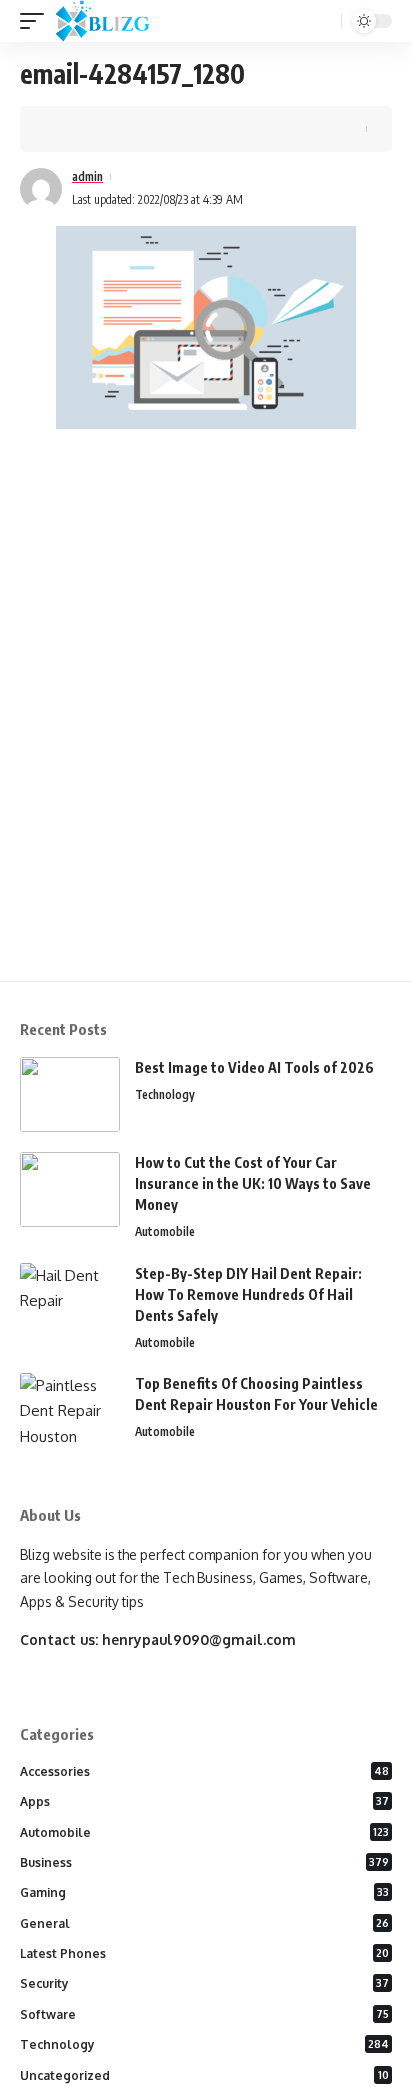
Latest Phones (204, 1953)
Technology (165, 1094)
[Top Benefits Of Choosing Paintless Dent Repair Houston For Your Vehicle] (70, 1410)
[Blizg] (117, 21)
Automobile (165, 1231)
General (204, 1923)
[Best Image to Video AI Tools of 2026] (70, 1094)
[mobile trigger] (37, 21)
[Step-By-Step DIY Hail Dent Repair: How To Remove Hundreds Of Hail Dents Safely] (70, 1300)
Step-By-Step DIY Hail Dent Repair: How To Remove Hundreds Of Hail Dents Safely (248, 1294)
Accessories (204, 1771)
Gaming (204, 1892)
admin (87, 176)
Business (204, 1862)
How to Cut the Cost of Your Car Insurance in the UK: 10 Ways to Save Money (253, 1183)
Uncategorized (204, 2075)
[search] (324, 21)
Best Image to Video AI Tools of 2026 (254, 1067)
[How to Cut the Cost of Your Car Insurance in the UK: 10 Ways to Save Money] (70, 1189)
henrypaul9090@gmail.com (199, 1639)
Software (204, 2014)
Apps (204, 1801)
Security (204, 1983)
_ _ _ _ _
REQUIRED ACTION: Wherever a picture appears in the listing above, drop it, and restate the rest exactly.

EXERCISE OUTPUT:
Latest Phones (204, 1953)
Technology (165, 1094)
[Top Benefits Of Choosing Paintless Dent Repair Houston For Your Vehicle] (70, 1410)
[Blizg] (117, 21)
Automobile (165, 1231)
General (204, 1923)
[Best Image to Video AI Tools of 2026] (70, 1094)
[mobile trigger] (37, 21)
[Step-By-Step DIY Hail Dent Repair: How To Remove Hundreds Of Hail Dents Safely] (70, 1300)
Step-By-Step DIY Hail Dent Repair: How To Remove Hundreds Of Hail Dents Safely (248, 1294)
Accessories (204, 1771)
Gaming (204, 1892)
admin (87, 176)
Business (204, 1862)
How to Cut the Cost of Your Car Insurance in the UK: 10 Ways to Save Money (253, 1183)
Uncategorized (204, 2075)
[search] (324, 21)
Best Image to Video AI Tools of 2026 (254, 1067)
[How to Cut the Cost of Your Car Insurance in the UK: 10 Ways to Save Money] (70, 1189)
henrypaul9090@gmail.com (199, 1639)
Software (204, 2014)
Apps (204, 1801)
Security (204, 1983)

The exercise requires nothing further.